3.1. Super-ALIS and the source of the coupling

Super-ALIS is a superconducting electron storage ring for synchrotron radiation (Hosokawa et al., 1989). A schematic drawing of this machine is listed in Fig. 1 and the machine parameters are listed in Table 1. This machine has two superconducting 180° bending magnets, BM1 and BM2. The magnets have a maximum magnetic field of 3.0 T. The uniformity of the field is not much better than that of normal-conducting magnets; therefore, sextupole fields in the BMs are not negligible for beam motions.

Figure 1 The superconducting storage ring Super-ALIS.

Fig. 2 shows the measured sextupole components along the designed orbit when the field of BM1 is 3.0 T. The sextupole component ∂²B_y /2∂x² is about −1.8 T m⁻², except at the edges where the sextupole components show values nearly inverse to those of the centre of the BM.

Figure 2 Sextupole components of BM1 along the designed central orbit.

When vertical orbits are displaced in these sextupole fields, skew-quadrupole perturbations are produced and x–y coupling effects arise.

3.2. Estimation of the skew-quadrupole perturbation

To estimate the coupling effect originating from the vertical closed-orbit distortion in the sextupole field of BMs, we assume the closed orbit observed in the routine operation of Super-ALIS 600 MeV storage.
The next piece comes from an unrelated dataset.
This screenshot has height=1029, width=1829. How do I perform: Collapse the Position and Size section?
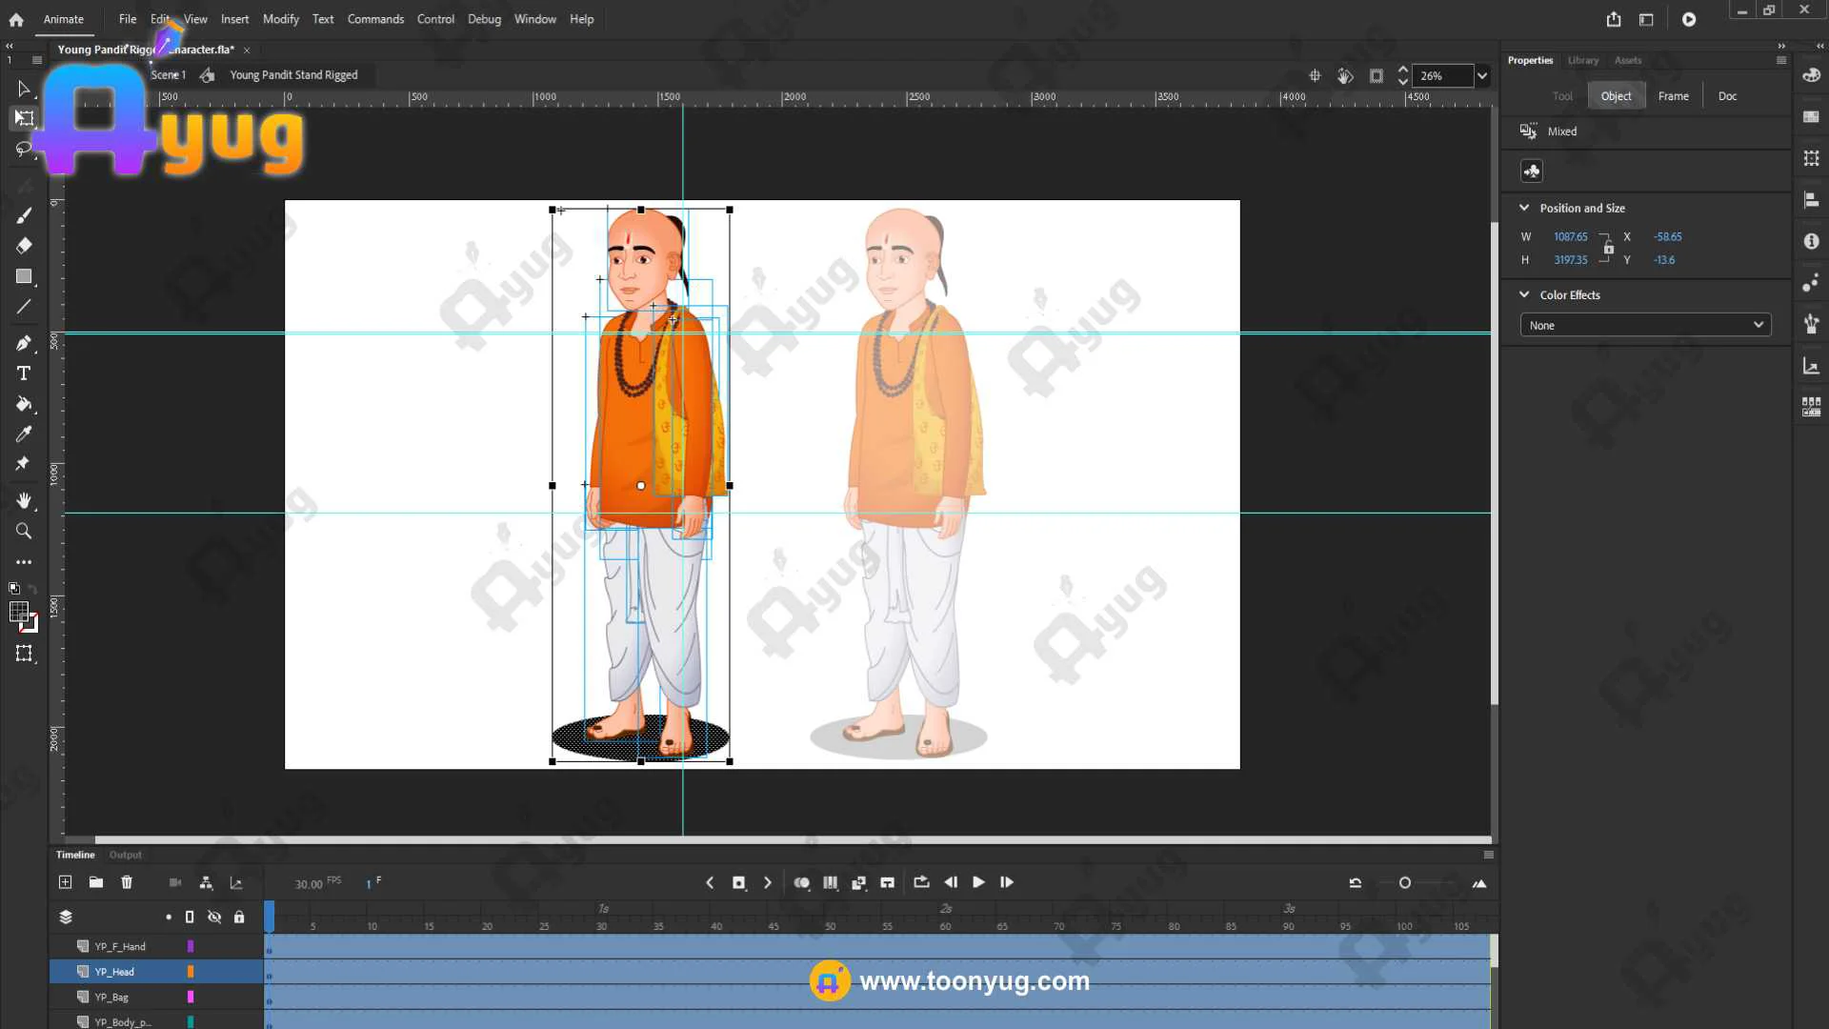1524,208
The orbit distortion is shown in Fig. 3. The orbit is that requested by synchrotron radiation users because it gives a level median plane for beamlines; however, it gives about ±1.5 mm displacements from the median plane of the BMs. The difference in the median planes might arise from the uneven sinking of the storage ring floor.

Figure 3 Closed orbit as an origin of skew-quadrupole perturbation.

The estimated skew-quadrupole perturbation originating from this closed orbit in the sextupole field of BMs is shown by the solid line in Fig. 4. In this estimation the coordinate systems are normalized by a Courant–Snyder transformation (Courant & Snyder, 1958). The phase parameter, φ, represents the position on the orbit, and it has a 2π advance for one turn of the ring. In Fig. 4 the phase φ = 0 coincides with the centre of BM1.

Figure 4 Skew-quadrupole perturbations originating from the closed orbit in the sextupole field of the BMs.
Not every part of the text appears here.